- [SET EXERCISE]:
Return the records word for word, starting at the line that contains "You are a computer-use agent." and stopping after the last line of the records. Omit the pictures from your answer.

··· INPUT FOR THIS TASK ···

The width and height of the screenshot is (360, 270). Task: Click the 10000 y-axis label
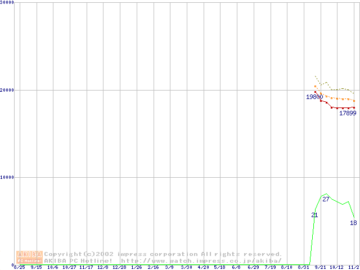point(8,177)
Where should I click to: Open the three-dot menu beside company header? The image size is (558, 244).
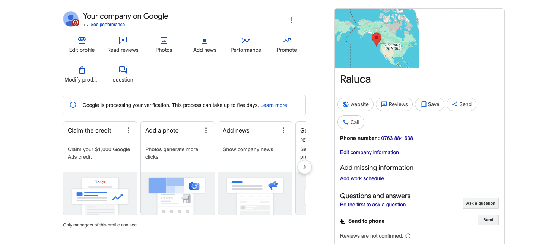point(292,20)
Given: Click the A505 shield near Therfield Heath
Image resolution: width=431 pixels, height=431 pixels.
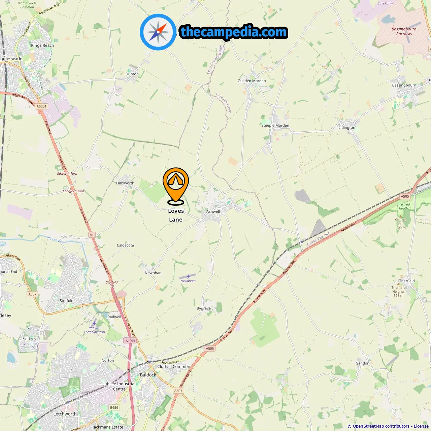Looking at the screenshot, I should (405, 196).
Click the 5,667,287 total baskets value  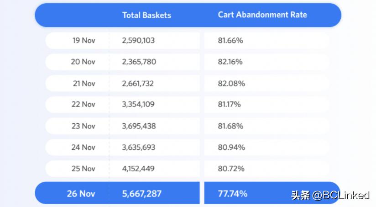pos(141,193)
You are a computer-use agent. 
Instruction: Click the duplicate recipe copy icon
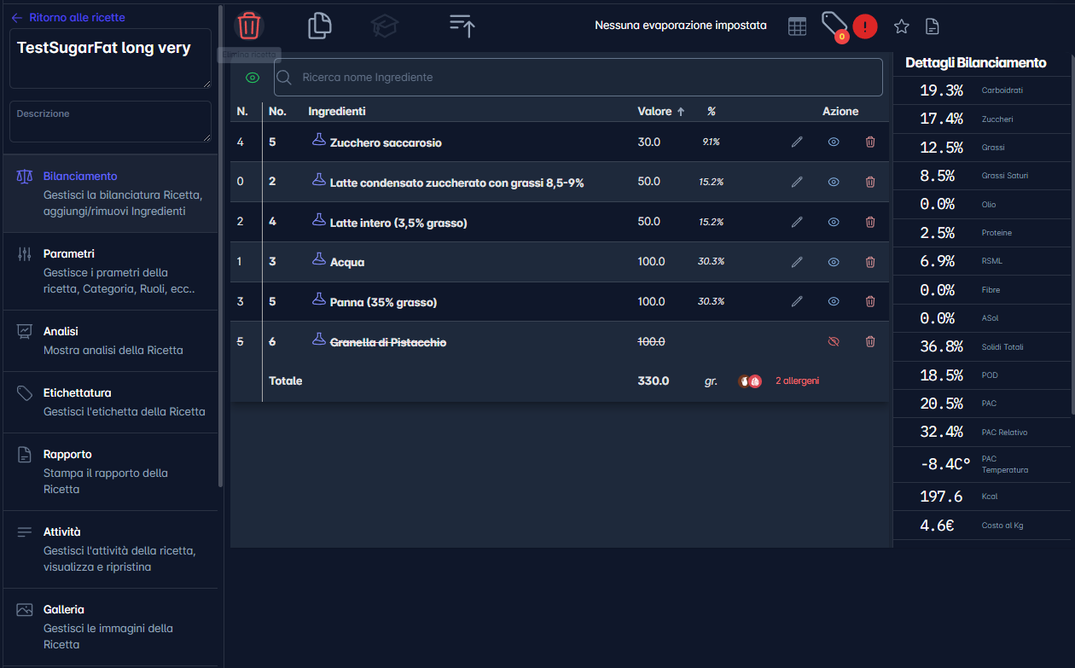pos(319,26)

···

- [TASK RESPONSE]:
You are a computer-use agent. 
Instruction: Click the duplicate recipe copy icon
pos(319,26)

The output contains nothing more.